Teks Bacaan =
════════════════════

Idul fitri di rumah saja, bener-bener nyaris di rumah saja. Setelah sholat idul fitri bersama tetangga di lapangan voley yang hanya dihadiri 35 orang warga akhirnya kembali ke rumah.
Sholat idul fitri yang unik karena jarak masing-masing jamaah 1 meter lebih. Sholat idul fitri yang unik karena semua jamaah bermasker. Masker tahun ini menjadi barang yang dibeli untuk melengkapi baju lebaran di masa pandemi Covid-19.
Selesai sholat idul fitri Ibu telpon apakah kami akan ke rumah beliau? Ibu sudah masak ketupat dan pecel seperti biasa. Akhirnya setelah ditimbang-timbang karena perjalanan ke rumah ibu hanya 30 menit akhirnya diputuskan ke sana untuk silaturahmi secara langsung. Kalau biasanya kami lanjutkan berkeliling ke rumah saudara, kemarin kami benar-benar di rumah ibu saja.
Sampai rumah ibu setelah mohon maaf ke ibu dan saudara yang tinggal serumah, kami cerita-cerita tentang suasana sholat pagi ini.

════════════════════

Data yang Diberikan =
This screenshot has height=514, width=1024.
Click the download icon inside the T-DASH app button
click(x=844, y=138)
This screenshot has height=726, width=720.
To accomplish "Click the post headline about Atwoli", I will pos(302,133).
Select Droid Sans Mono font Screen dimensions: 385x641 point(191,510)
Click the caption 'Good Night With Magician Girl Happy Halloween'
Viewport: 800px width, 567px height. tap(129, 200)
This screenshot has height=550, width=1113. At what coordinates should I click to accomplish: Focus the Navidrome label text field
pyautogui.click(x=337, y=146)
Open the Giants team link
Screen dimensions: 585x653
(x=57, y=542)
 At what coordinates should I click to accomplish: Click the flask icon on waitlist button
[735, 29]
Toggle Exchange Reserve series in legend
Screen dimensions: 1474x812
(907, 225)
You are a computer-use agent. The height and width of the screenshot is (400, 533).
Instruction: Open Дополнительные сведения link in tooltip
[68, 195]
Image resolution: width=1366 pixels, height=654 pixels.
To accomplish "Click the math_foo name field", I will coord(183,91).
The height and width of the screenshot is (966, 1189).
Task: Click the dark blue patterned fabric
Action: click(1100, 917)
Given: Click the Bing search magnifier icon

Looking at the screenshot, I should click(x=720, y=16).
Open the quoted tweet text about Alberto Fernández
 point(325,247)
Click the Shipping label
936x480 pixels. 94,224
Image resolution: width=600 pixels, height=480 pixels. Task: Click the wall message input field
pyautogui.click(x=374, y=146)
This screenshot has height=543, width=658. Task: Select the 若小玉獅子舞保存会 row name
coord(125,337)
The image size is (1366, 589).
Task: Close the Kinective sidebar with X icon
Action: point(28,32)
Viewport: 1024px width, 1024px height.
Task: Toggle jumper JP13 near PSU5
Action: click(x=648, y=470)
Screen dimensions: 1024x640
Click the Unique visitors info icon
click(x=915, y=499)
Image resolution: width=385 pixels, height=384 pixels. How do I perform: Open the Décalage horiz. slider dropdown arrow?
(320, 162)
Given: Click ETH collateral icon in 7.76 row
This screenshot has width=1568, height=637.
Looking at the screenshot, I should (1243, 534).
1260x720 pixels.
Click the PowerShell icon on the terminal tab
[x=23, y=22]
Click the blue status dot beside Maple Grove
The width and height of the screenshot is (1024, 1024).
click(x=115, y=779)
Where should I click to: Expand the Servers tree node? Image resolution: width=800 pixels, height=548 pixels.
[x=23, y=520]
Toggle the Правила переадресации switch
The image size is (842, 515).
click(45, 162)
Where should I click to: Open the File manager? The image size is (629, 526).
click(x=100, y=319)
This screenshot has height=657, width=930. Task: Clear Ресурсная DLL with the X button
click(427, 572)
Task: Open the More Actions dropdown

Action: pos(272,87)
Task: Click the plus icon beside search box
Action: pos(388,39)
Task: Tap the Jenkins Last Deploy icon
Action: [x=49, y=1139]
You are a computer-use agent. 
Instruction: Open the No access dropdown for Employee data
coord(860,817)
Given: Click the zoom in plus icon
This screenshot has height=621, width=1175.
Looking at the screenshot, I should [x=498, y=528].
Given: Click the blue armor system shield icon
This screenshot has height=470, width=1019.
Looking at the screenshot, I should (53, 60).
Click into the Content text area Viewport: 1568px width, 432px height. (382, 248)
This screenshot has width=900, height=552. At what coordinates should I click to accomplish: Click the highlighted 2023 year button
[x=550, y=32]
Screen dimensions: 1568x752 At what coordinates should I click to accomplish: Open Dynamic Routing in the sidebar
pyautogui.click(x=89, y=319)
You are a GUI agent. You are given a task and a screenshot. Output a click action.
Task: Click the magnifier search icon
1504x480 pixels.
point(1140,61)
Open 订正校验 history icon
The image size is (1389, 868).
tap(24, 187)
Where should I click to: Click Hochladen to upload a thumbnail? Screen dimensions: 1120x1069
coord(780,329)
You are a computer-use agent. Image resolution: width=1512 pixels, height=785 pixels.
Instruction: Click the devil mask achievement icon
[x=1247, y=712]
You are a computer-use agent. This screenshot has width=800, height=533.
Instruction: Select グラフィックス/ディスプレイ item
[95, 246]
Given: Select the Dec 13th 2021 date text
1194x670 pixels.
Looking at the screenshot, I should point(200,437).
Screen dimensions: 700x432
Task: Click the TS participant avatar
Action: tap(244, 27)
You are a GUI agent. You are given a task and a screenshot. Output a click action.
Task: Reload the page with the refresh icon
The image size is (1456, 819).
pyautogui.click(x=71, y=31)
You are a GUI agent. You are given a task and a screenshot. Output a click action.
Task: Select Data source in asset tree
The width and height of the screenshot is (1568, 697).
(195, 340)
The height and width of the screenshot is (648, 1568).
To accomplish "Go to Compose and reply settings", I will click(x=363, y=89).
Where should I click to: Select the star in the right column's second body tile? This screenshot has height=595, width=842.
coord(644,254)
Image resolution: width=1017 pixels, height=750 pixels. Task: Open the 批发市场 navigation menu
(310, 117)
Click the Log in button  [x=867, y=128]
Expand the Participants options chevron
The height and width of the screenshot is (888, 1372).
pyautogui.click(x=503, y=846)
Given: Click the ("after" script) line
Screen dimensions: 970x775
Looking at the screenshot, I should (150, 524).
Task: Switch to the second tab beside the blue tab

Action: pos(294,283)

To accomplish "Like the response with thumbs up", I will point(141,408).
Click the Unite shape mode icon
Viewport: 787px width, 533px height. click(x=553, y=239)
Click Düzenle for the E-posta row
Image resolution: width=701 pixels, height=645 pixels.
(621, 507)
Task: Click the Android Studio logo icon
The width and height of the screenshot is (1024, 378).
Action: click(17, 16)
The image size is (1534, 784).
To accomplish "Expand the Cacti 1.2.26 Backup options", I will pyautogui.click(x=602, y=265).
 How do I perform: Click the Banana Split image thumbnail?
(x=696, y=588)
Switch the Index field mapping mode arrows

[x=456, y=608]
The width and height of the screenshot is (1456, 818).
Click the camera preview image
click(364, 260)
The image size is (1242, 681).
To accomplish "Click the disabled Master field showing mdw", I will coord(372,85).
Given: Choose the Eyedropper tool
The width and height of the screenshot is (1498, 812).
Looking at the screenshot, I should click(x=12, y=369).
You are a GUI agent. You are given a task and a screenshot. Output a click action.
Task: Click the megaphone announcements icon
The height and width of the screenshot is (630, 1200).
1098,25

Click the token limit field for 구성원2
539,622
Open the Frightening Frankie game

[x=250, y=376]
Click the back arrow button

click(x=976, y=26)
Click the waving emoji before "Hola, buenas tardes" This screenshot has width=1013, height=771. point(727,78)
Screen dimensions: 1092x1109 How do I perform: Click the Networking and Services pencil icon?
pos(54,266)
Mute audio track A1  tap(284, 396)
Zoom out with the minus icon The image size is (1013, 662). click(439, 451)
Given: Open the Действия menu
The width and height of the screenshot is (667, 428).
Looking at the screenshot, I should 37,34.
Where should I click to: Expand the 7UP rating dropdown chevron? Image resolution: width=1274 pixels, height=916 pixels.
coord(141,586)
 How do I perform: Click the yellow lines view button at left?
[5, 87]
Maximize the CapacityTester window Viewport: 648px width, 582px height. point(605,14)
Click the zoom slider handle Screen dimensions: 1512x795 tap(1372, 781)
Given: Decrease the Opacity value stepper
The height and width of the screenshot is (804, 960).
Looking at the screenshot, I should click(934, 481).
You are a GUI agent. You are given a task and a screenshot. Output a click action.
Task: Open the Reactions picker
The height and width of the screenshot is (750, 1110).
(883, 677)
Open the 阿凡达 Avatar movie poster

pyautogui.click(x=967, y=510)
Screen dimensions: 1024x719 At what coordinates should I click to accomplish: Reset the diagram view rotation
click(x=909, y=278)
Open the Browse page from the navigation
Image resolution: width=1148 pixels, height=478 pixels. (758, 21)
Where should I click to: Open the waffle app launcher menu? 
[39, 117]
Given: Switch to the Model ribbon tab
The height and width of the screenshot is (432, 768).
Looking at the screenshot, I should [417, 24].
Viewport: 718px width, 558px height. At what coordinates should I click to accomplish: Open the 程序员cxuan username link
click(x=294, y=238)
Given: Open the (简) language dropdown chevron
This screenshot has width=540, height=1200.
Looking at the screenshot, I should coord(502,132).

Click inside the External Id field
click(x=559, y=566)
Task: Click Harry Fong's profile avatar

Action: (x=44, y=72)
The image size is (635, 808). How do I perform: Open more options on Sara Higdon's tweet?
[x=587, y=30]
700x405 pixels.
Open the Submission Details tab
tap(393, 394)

════════════════════

Soal 1 = Tuliskan ulang tulisan tentang Idul Fitri di atas, seluruhnya dari "Idul fitri di" hingga "masa pandemi Covid-19.".
Soal 2 = Terjemahkan kalimat "Ibu sudah masak ketupat dan pecel seperti biasa." dari tulisan tentang Idul Fitri di atas ke dalam bahasa Inggris.
Soal 3 = Berikan lanjutan tulisan tentang Idul Fitri di atas, dimulai setelah kalimat terakhirnya.

Hasil 1 =
Idul fitri di rumah saja, bener-bener nyaris di rumah saja. Setelah sholat idul fitri bersama tetangga di lapangan voley yang hanya dihadiri 35 orang warga akhirnya kembali ke rumah.
Sholat idul fitri yang unik karena jarak masing-masing jamaah 1 meter lebih. Sholat idul fitri yang unik karena semua jamaah bermasker. Masker tahun ini menjadi barang yang dibeli untuk melengkapi baju lebaran di masa pandemi Covid-19.

Hasil 2 = Mother had already cooked ketupat and pecel as usual.

Hasil 3 =
Kami cerita kalau tadi sholat idul fitri dengan warga satu komplek perumahan kampus. Jadi benar-benar hanya orang dalam kampus. Kalau biasanya di kampus dipakai untuk sholat idul fitri bersama warga desa kali ini tidak. Dalam sholat idul fitri tersebut bapaknya anak-anak diminta untuk jadi khotibnya.
Gantian keluarga di rumah ibu cerita tentang sholat idul fitri tadi.
Kata bulik " idul fitri ini suasana sangat mencekam"
"Mencekam bagaimana?" Tanyaku
Ternyata masjid depan rumah ibu yang biasanya untuk sholat idul fitri seluruh warga desa, bahkan kadang jamaahnya sampai menggelar tikar di halaman rumah ibu, tidak boleh digunakan untuk sholat id. Akhirnya warga desa banyak yang melaksanakan sendiri di rumah-rumah dan ada yang berkelompok menjadi satu beberapa rumah.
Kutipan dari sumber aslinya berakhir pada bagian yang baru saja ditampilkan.